- [やること] レコードの冒頭から「[x=632, y=185]」を含む行までの範囲について、「Screen dimensions」を「Screen size」に置き換え、ほかはそのままにして書き直すこと。画像は答えに入れないこと。

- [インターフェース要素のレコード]
::::::

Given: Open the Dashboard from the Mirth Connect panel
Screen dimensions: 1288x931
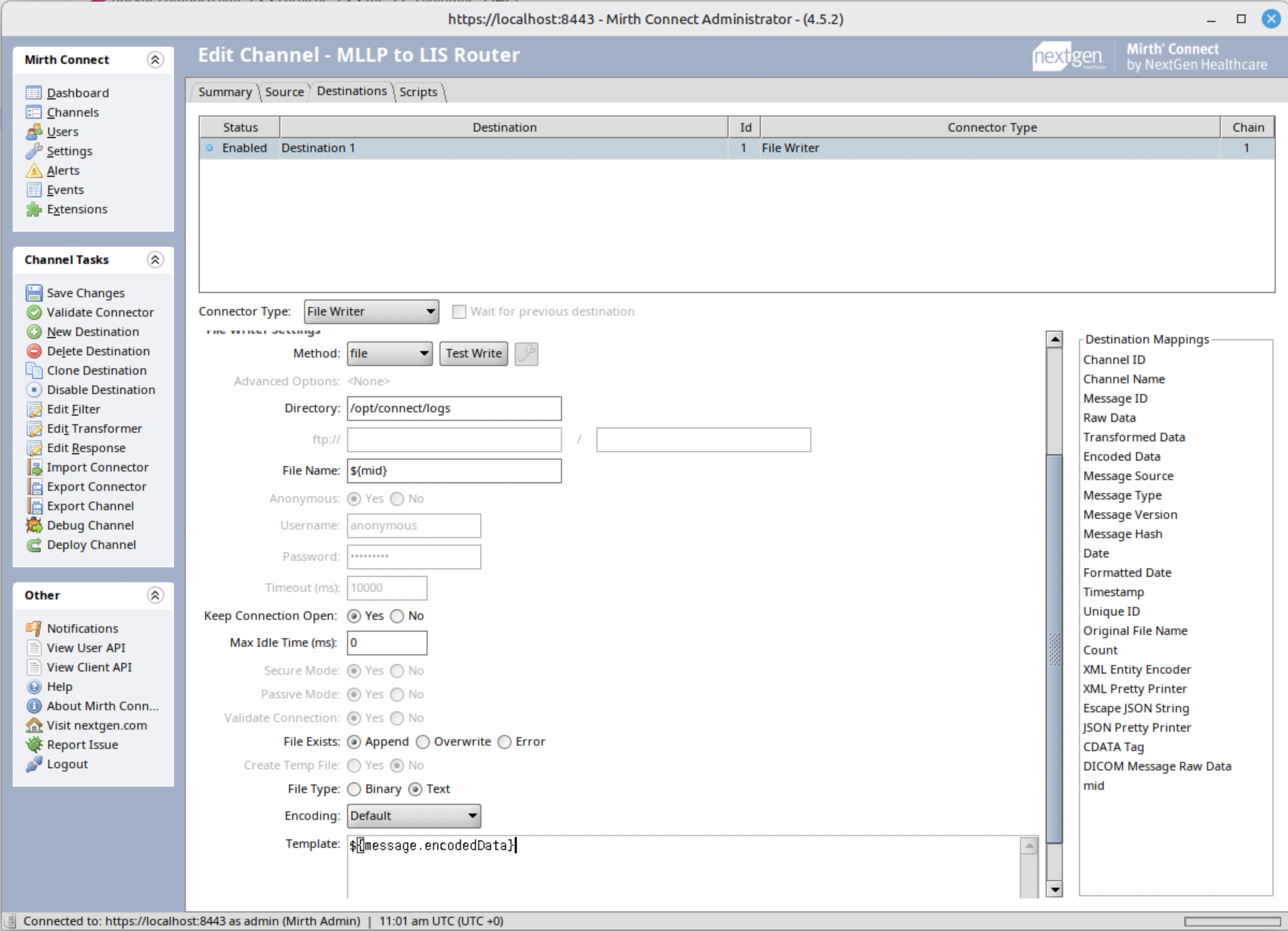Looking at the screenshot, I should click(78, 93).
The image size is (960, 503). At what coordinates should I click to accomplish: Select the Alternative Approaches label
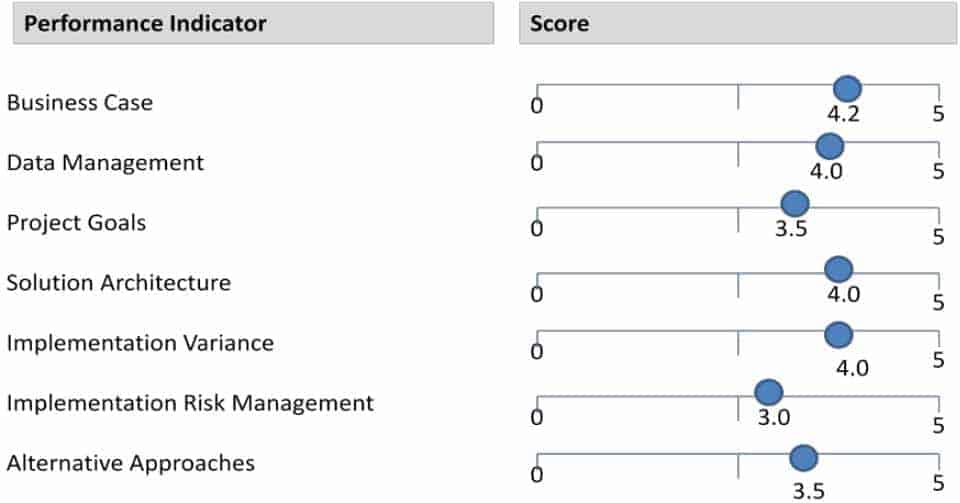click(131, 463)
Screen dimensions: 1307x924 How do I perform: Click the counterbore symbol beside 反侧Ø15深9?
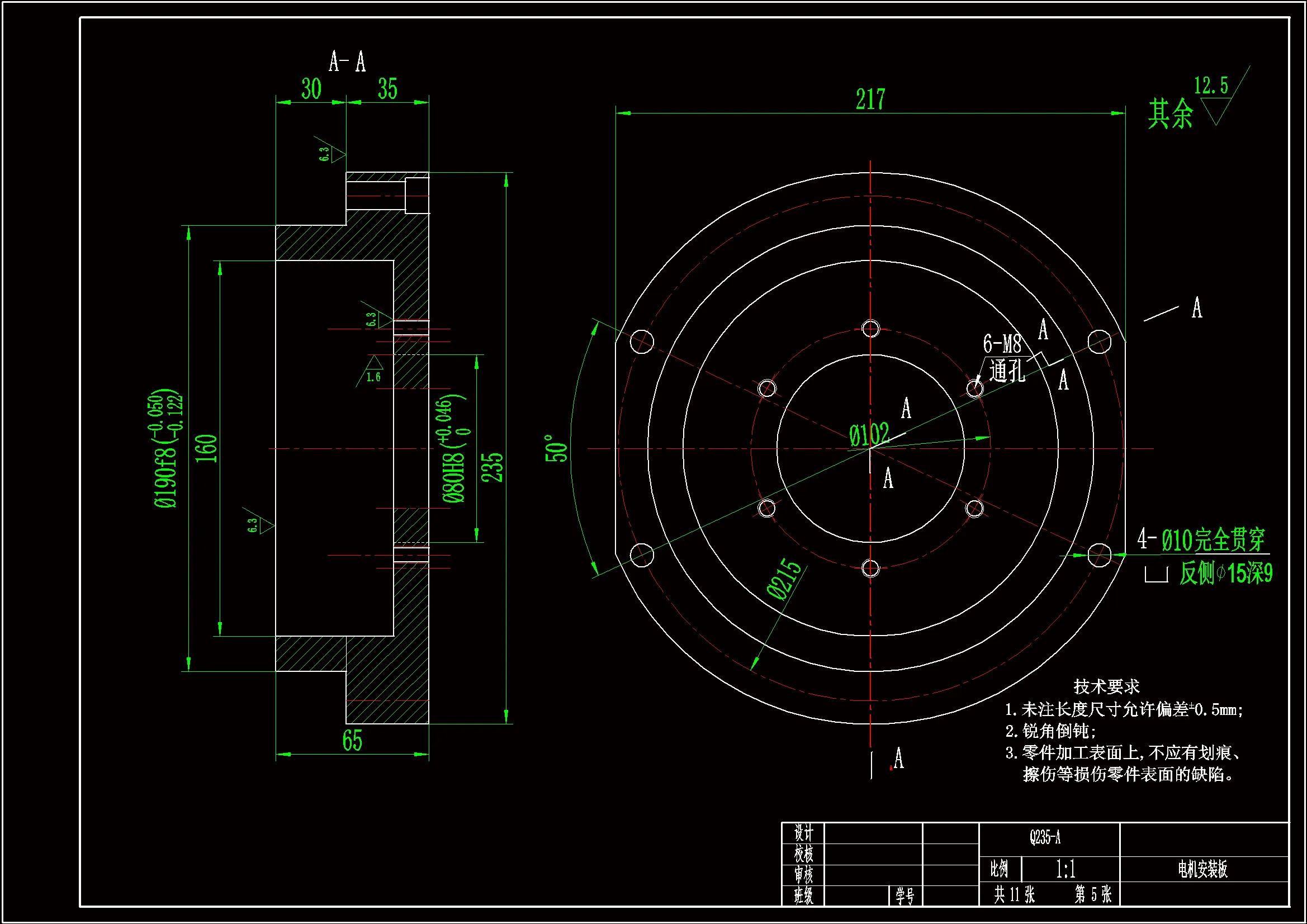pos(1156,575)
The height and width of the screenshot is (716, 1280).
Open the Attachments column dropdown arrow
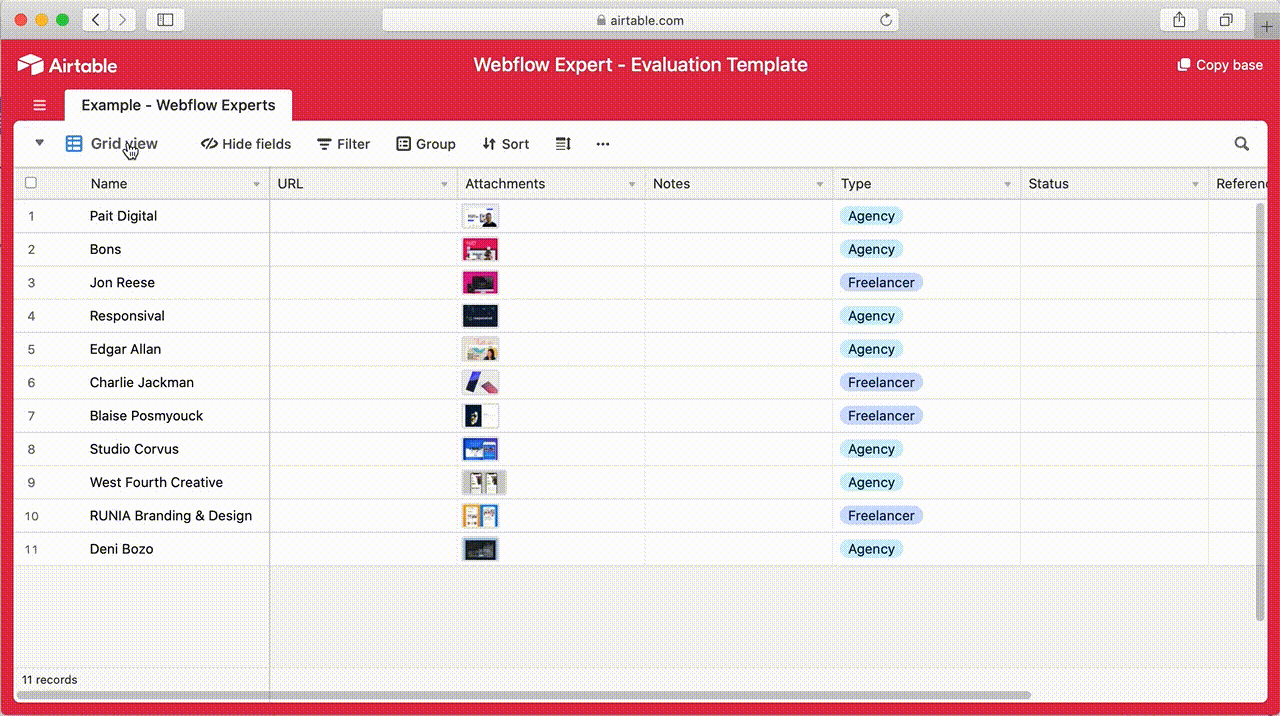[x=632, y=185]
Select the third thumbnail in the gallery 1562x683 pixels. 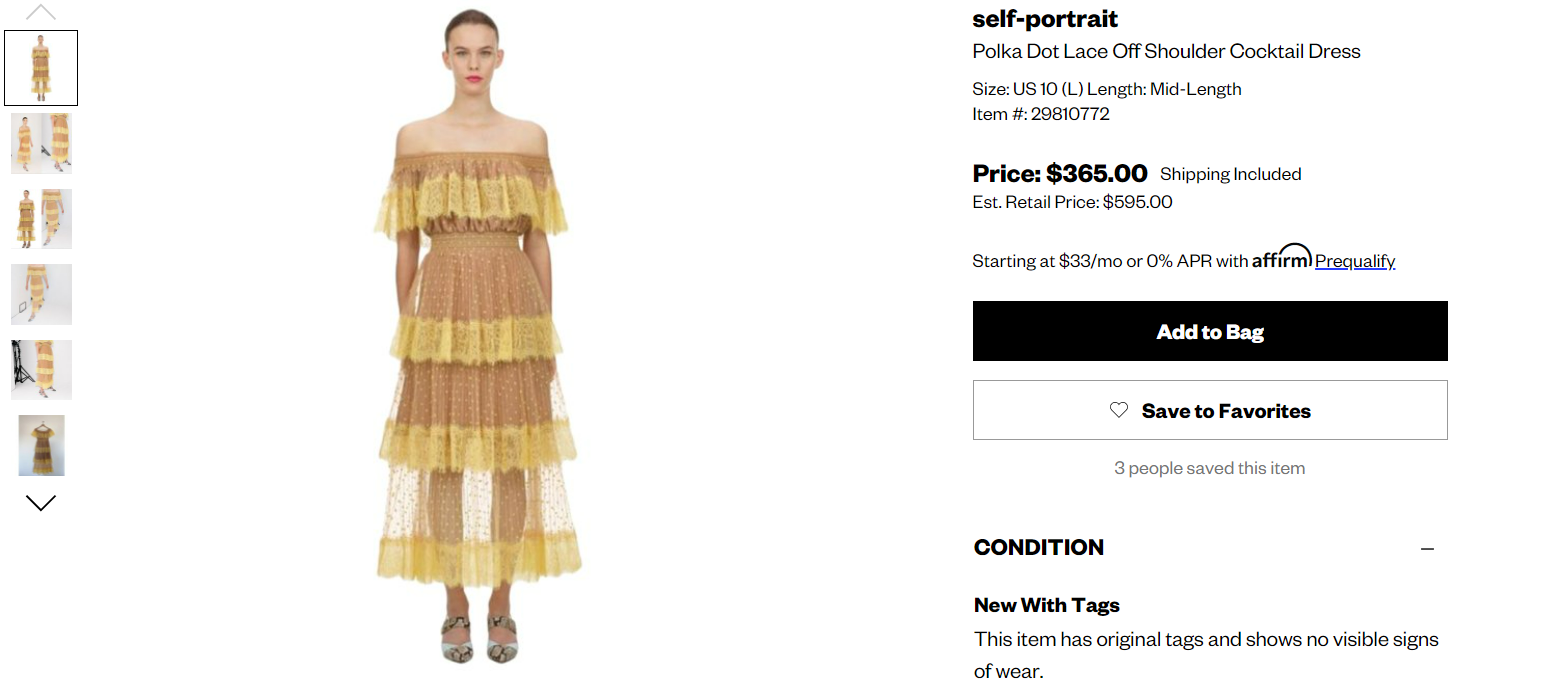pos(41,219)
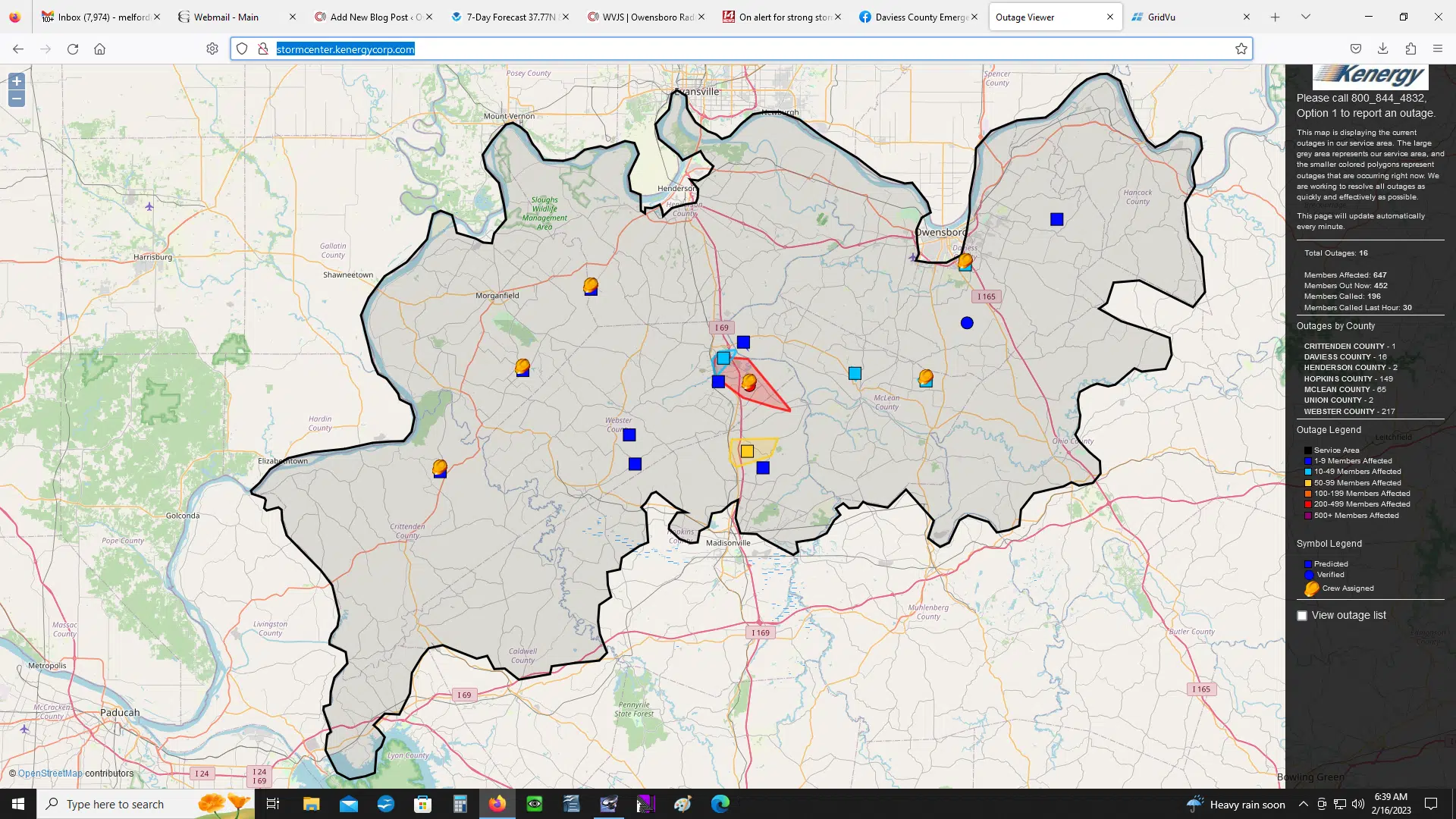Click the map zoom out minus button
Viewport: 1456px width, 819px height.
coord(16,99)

::::::

- [回答]
Given: Open the Dashboard from the Mirth Connect panel
Screen size: 1288x931
Looking at the screenshot, I should click(78, 93).
The image size is (960, 503). At what coordinates should I click to accomplish: Select the Alternative Approaches label
click(131, 463)
Screen size: 1307x924 How do I perform: Click the counterbore symbol beside 反侧Ø15深9?
pos(1156,575)
The height and width of the screenshot is (716, 1280).
Open the Attachments column dropdown arrow
[x=632, y=185]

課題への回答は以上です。